▸ **What you will do**:
What lines in the data hold the string "Select"? Show them.

▸ **The records**:

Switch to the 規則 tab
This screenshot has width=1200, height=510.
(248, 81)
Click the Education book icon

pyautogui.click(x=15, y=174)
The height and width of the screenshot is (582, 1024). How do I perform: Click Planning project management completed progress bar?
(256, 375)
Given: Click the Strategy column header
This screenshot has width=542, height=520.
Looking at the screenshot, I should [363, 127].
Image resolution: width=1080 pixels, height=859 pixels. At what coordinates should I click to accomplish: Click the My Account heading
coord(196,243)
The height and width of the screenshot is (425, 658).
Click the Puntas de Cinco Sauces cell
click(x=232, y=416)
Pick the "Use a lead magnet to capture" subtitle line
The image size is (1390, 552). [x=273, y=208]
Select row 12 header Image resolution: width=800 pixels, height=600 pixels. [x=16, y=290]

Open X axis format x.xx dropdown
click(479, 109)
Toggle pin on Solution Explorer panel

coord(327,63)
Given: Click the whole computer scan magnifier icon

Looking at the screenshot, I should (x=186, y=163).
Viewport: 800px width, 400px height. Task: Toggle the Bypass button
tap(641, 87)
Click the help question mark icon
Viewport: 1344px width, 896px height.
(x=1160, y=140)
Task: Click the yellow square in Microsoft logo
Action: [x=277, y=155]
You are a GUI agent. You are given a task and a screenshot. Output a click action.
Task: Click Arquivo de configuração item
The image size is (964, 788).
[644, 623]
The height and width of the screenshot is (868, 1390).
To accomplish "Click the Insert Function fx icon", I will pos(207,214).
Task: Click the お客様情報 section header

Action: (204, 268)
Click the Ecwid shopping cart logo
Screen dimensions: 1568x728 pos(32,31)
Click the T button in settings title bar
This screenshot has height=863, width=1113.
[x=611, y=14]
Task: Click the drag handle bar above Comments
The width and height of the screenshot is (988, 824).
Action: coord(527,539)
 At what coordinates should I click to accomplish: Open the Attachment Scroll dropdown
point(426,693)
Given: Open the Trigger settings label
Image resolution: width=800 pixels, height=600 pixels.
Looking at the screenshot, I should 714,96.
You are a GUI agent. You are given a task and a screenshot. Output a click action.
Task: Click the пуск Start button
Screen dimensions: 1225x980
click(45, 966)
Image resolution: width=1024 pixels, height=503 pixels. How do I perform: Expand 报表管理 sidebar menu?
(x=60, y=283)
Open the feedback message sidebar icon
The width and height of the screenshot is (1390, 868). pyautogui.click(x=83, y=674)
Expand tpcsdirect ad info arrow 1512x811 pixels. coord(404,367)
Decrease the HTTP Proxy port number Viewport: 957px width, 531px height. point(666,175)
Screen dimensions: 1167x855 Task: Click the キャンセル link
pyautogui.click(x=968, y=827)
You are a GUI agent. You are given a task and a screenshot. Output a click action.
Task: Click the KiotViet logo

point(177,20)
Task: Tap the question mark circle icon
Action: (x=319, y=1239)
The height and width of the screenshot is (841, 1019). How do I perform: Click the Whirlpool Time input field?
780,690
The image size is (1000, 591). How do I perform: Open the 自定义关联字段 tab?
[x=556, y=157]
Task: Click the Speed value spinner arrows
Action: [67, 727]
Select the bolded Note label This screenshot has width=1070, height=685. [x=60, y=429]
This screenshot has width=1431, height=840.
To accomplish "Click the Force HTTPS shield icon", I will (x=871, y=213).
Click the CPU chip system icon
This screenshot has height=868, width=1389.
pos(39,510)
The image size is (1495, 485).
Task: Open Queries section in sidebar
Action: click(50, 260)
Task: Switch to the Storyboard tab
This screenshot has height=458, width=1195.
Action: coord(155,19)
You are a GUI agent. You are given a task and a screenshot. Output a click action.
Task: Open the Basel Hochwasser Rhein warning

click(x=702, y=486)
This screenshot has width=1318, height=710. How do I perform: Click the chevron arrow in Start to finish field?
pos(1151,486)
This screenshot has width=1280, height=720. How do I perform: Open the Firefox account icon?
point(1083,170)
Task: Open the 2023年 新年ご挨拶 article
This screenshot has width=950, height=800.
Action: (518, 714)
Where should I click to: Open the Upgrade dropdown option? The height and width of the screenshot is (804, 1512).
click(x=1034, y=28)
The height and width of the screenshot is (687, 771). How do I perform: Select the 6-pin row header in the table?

▸ **Expected answer**:
Select row 12 header Image resolution: width=800 pixels, height=600 pixels. [x=16, y=290]
Select the bolded Note label This screenshot has width=1070, height=685. [x=60, y=429]
The height and width of the screenshot is (687, 771). How do I perform: Select the 6-pin row header in the table?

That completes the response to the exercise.